COLORADO SPRINGS, Colo. (Sept. 29, 2014) --"Point Army," the announcer boomed, and Ron Hasting, Rhonda Caskey, and Corey Hasting collectively caught their breath.

They watched from the bleachers as Sgt. Scotty Hasting sat balancing on his right hip on center court, pushed his body forward and used this momentum to pitch the volleyball back over the net. Sitting volleyball was the first event of the fifth annual Warrior Games, and Hasting's parents and younger brother watched as the Army team waged an offensive against the Air Force, in the three-part game.

Playing until the first team wins 25 points, Air Force beat Army 25-22, at the close of part one.

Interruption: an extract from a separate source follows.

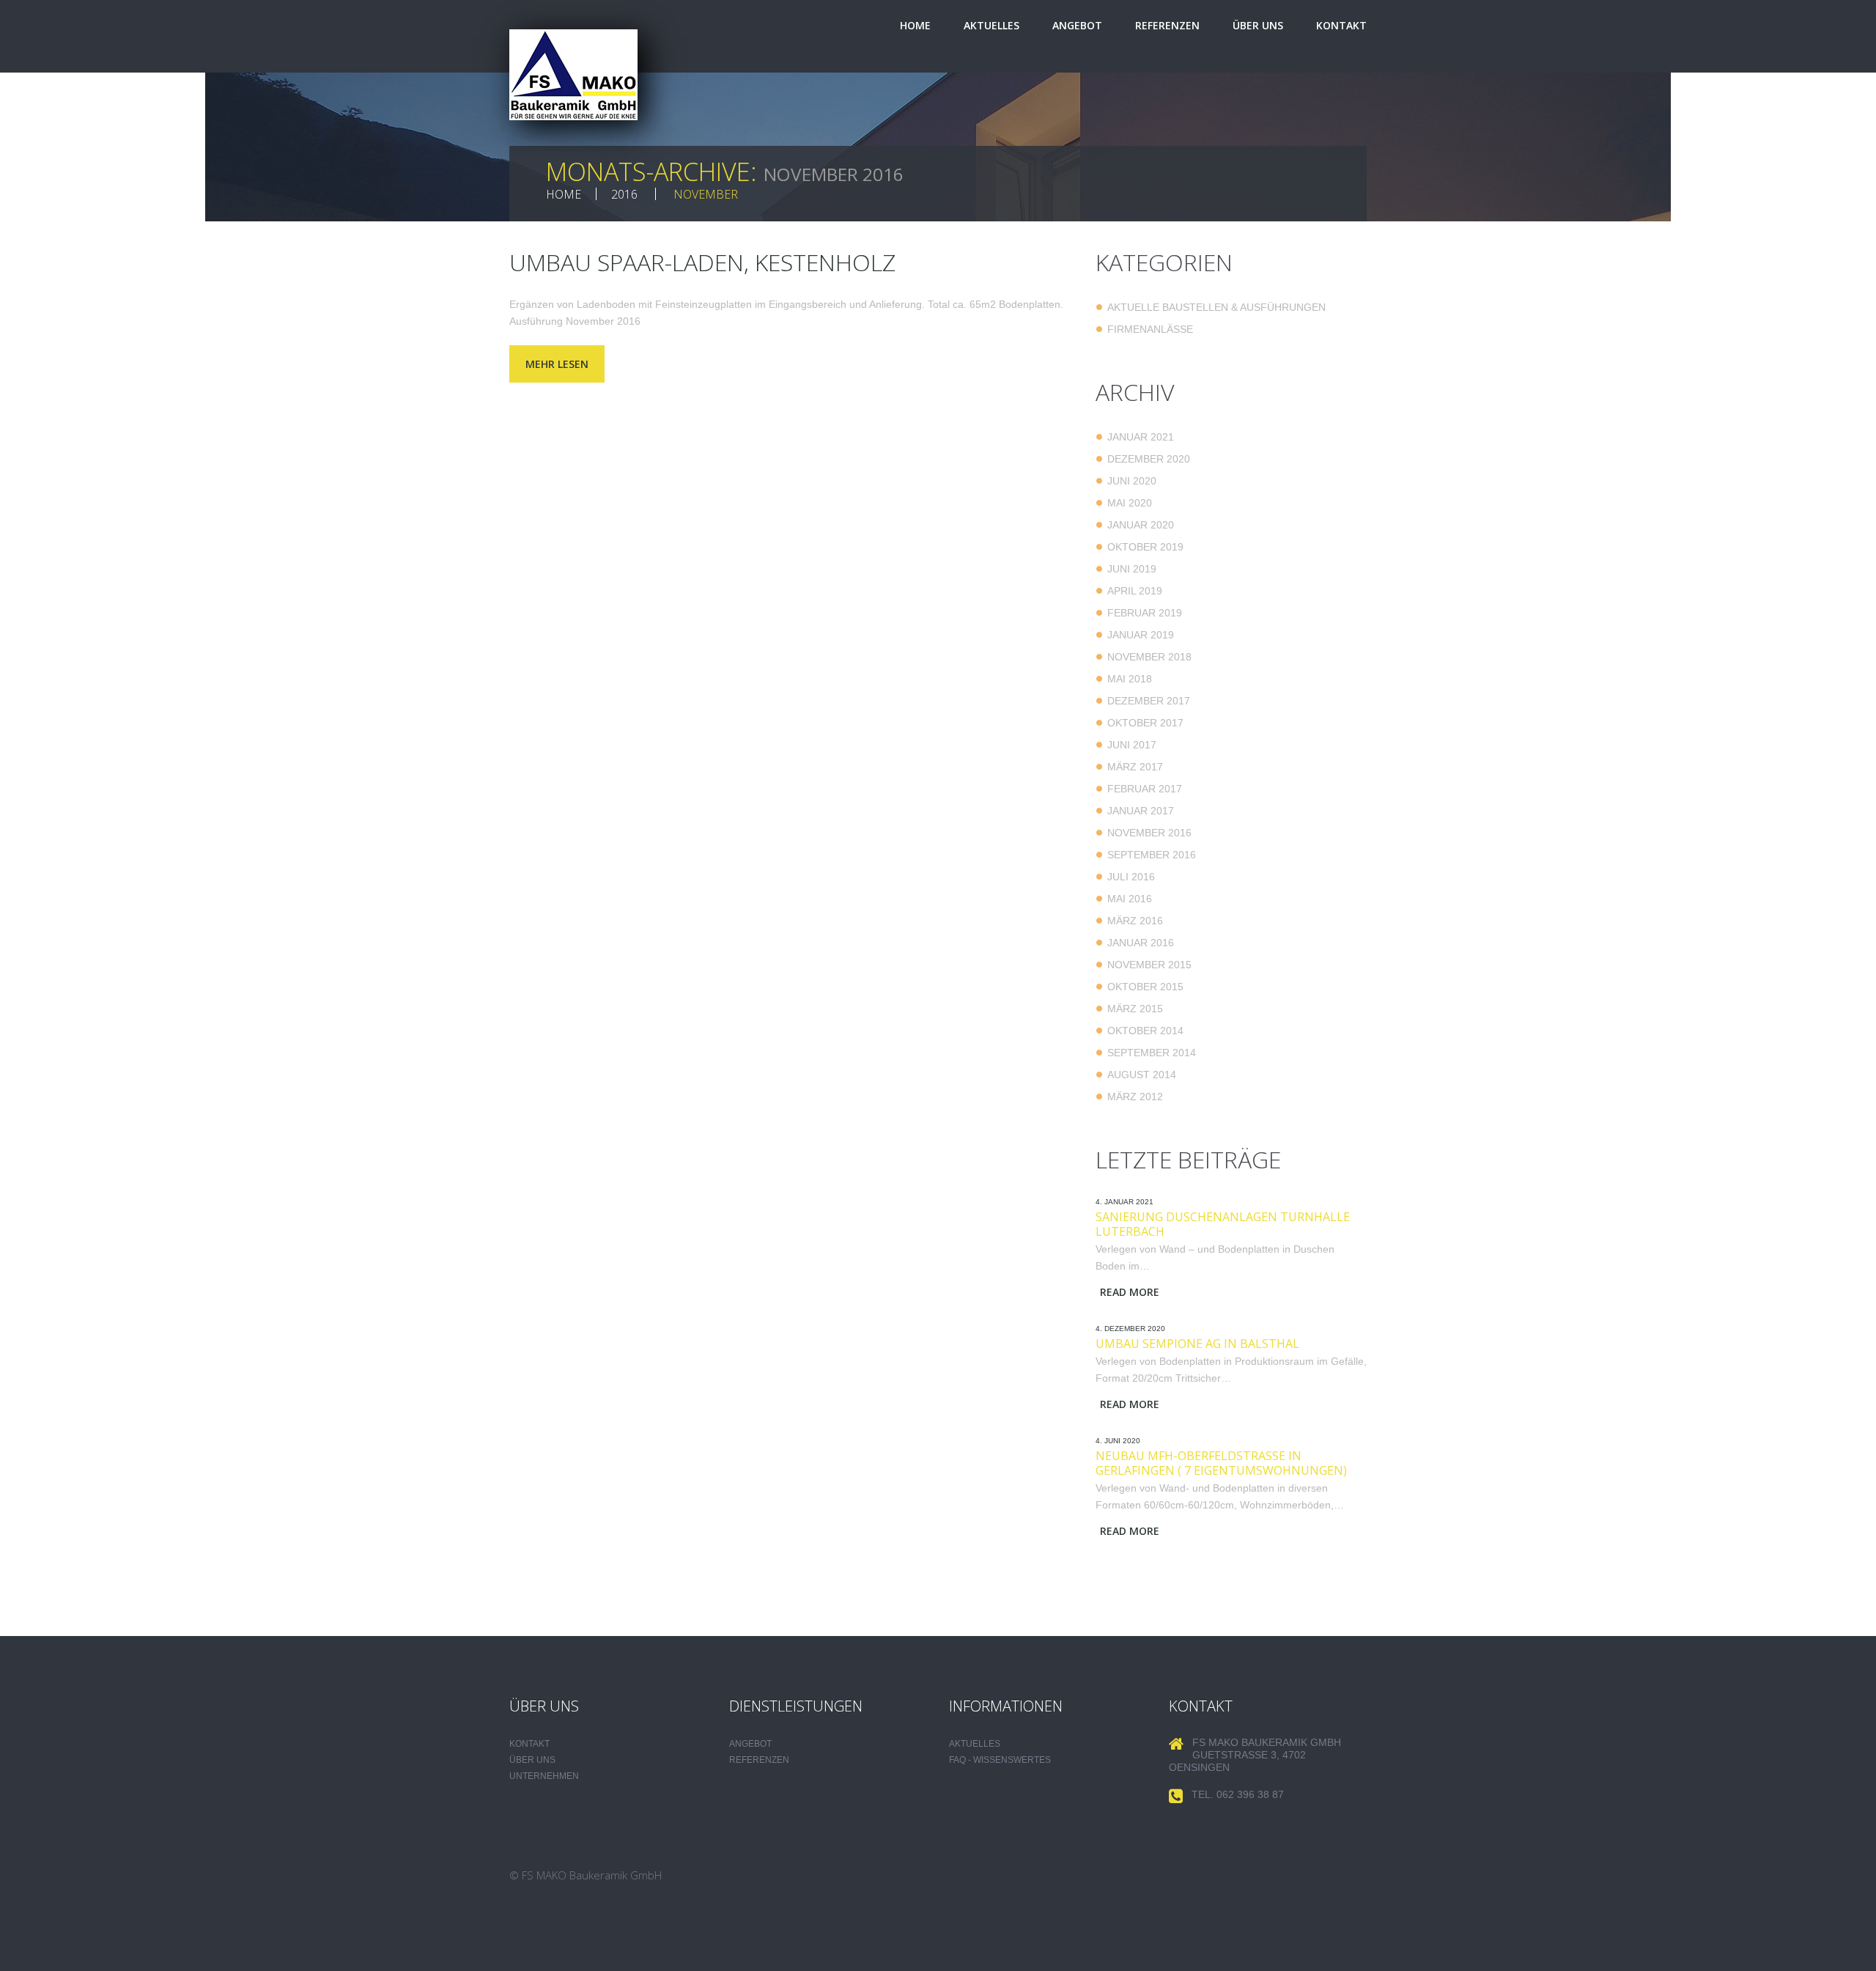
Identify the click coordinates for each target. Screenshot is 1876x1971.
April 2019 (1134, 591)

"It's been almost three years. He never gave up," Caskey said of her son's recovery from severe injuries sustained while deployed, in 2011. Part of that recovery involved learning how to become left-hand dominant -- a task which, for an expert marksman, was especially difficult.

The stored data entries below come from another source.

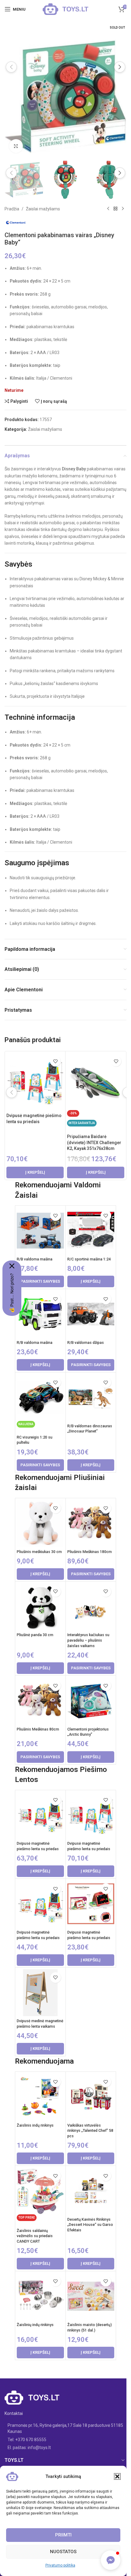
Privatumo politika (60, 2565)
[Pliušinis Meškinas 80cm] (40, 1700)
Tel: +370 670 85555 (27, 2439)
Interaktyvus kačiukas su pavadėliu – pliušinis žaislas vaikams (88, 1640)
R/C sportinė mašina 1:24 (89, 1259)
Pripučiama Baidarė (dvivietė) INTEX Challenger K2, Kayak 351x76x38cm (94, 1142)
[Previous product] (108, 209)
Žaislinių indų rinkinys (35, 2324)
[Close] (11, 1265)
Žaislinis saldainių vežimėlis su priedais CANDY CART (35, 2236)
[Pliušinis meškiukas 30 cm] (40, 1523)
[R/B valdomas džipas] (90, 1314)
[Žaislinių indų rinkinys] (40, 2296)
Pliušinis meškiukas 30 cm (39, 1551)
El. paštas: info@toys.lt (29, 2447)
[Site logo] (65, 8)
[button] (117, 2476)
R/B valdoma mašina (34, 1259)
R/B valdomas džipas (85, 1342)
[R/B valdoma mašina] (40, 1230)
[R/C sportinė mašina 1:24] (90, 1230)
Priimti (63, 2535)
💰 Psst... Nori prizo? (11, 1293)
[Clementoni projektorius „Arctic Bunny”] (90, 1700)
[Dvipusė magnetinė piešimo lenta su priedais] (35, 1081)
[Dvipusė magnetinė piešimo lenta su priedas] (40, 1815)
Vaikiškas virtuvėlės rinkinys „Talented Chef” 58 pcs (90, 2130)
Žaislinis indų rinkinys (35, 2125)
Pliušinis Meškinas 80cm (38, 1729)
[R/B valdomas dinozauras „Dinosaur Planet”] (90, 1397)
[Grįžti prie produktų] (115, 209)
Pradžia (12, 208)
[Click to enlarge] (16, 146)
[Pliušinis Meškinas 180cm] (90, 1523)
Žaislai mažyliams (43, 208)
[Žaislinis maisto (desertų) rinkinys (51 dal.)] (90, 2296)
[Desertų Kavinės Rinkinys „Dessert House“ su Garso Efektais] (90, 2190)
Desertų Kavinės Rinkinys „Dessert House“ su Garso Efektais (90, 2224)
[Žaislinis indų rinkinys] (40, 2096)
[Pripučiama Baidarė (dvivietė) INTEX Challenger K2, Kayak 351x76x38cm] (95, 1081)
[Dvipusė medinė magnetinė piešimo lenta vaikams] (40, 1992)
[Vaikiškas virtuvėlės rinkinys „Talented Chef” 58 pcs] (90, 2096)
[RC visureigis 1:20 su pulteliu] (40, 1397)
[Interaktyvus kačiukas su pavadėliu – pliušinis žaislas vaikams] (90, 1606)
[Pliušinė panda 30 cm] (40, 1606)
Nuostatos (63, 2551)
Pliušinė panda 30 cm (35, 1634)
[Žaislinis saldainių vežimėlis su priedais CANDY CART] (40, 2190)
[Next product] (122, 209)
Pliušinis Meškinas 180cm (89, 1551)
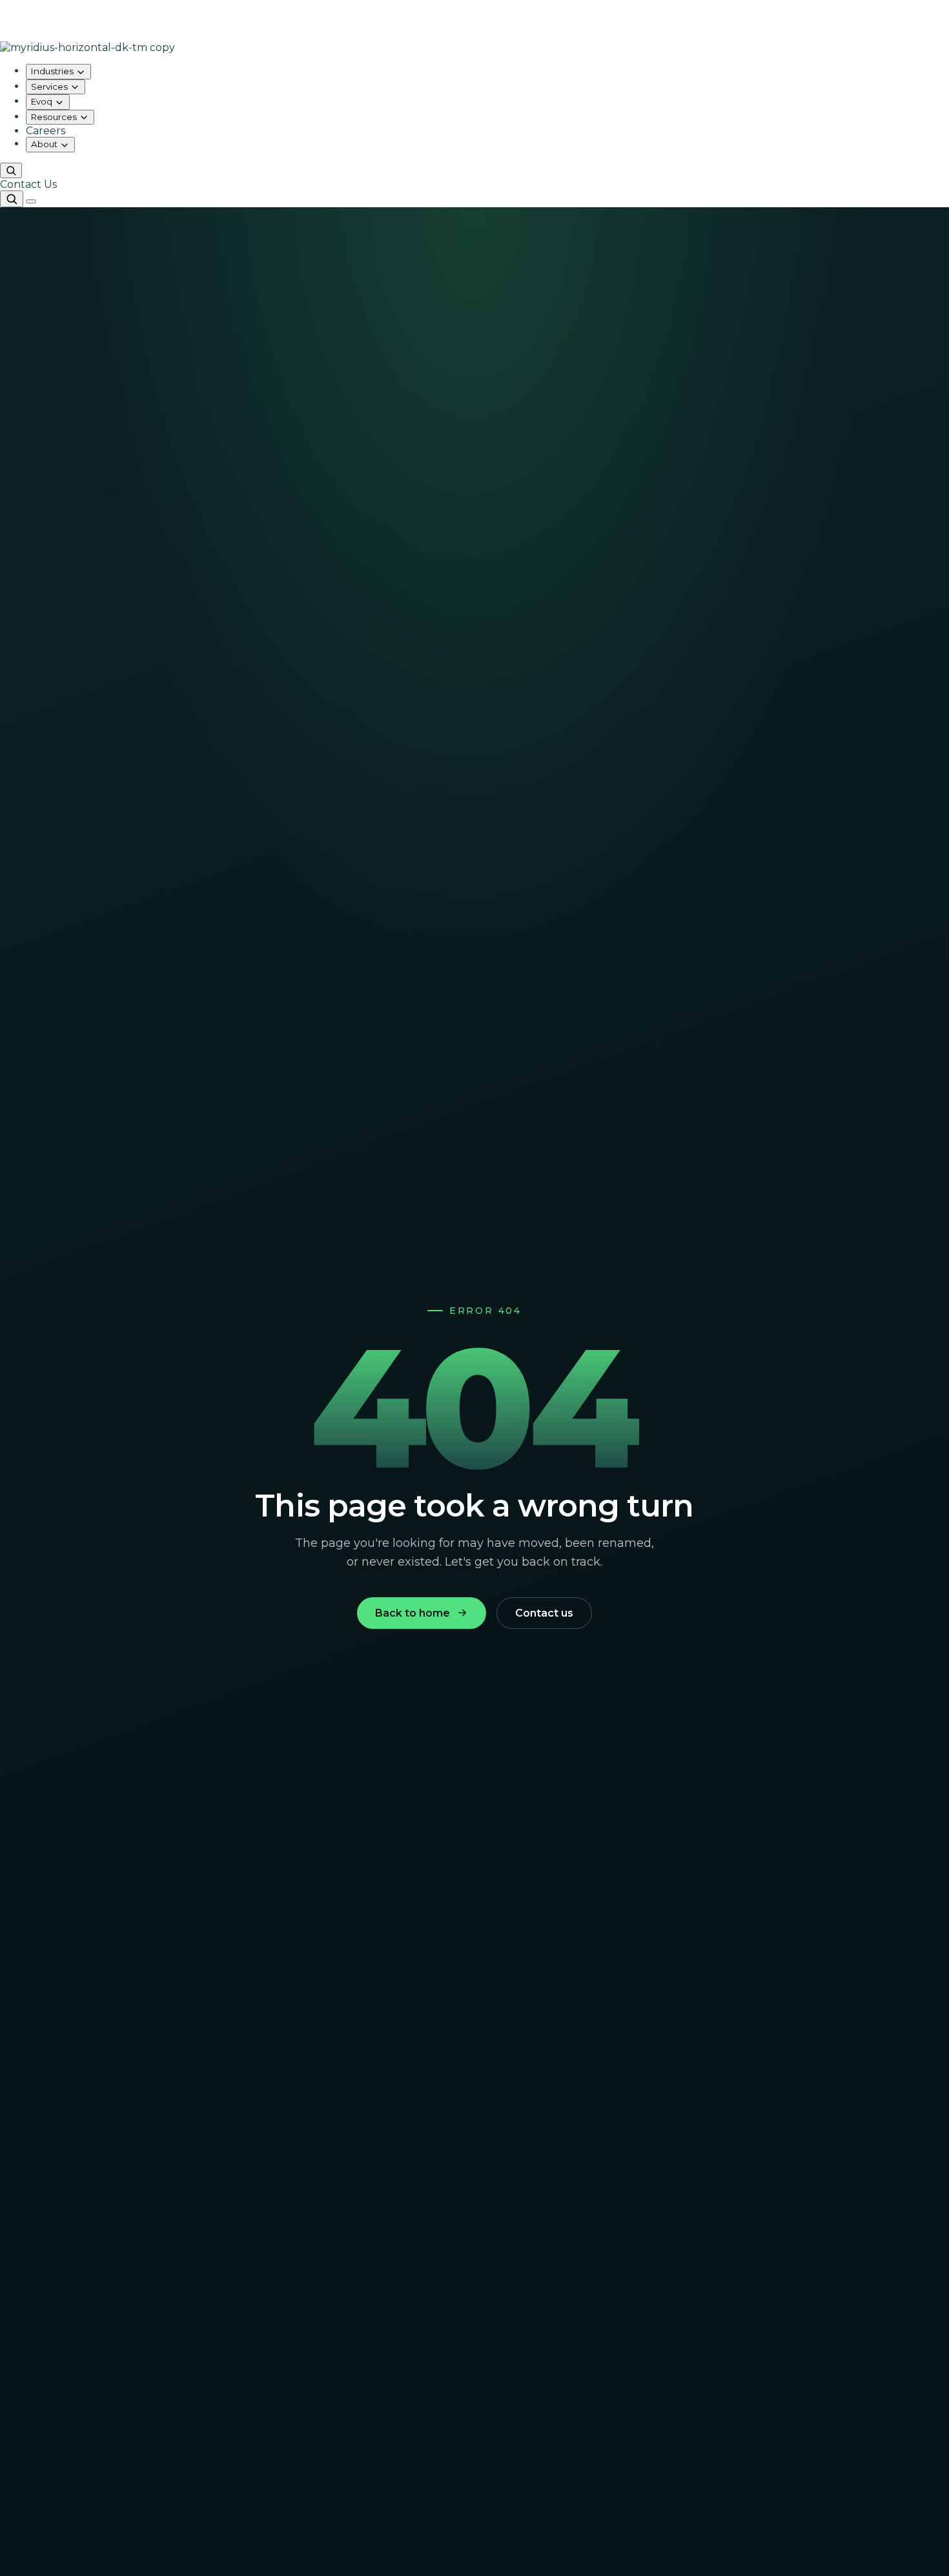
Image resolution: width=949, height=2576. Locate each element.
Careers (45, 131)
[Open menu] (31, 201)
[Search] (11, 171)
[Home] (474, 47)
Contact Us (28, 184)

"To see him adjust and be an expert in what he does now is phenomenal," Caskey beamed.

A gifted athlete from an early age, Hasting participated in different sports at the encouragement of his parents. Ron Hasting credits the competitiveness of sports like sitting volleyball as a conduit for his son's recovery.

"A lot of these young Soldiers leave a piece of themselves overseas," Ron Hasting said, nodding toward the court. "This gives him a sense of purpose. This gives him his sense of self back."

The energy in the auditorium was palpable as Army beat Air Force 25-17, in the second match.

Hasting's brother Corey sat with his parents and Danny the service dog, cheering as the third and final game in the "best out of three" competition began. Shorter than the two previous matches, the final round caps at 15 points.

"He's always come to watch me play," said Corey Hasting, an Ohio University football player who dreams of going pro. "He's always been there for me. We're big competitors, but we've always had each other's backs."

For the Hasting family, who remember exactly what they were doing the day Scotty Hasting was injured, sitting volleyball is not about winning. For the Hasting family, who share an invisible, unbreakable bond, the Warrior Games are not about medals. For the Hasting family, who tonight sat knitted together in the stands, the competitions are not about coming in first.

"We're all just really proud of him. We all support him, even if he finishes last," said Corey Hasting.

As the final buzzer cut across the auditorium, the first event of the 2014 Warrior Games came to a close with an Air Force win of 15-13. Winning two of the three games, Air Force moved on to play Special Operations Command.

As the Hastings began their descent to the court, Caskey smiled.

"He's a good example that life may never be the same, but that doesn't mean it can't be better," she said.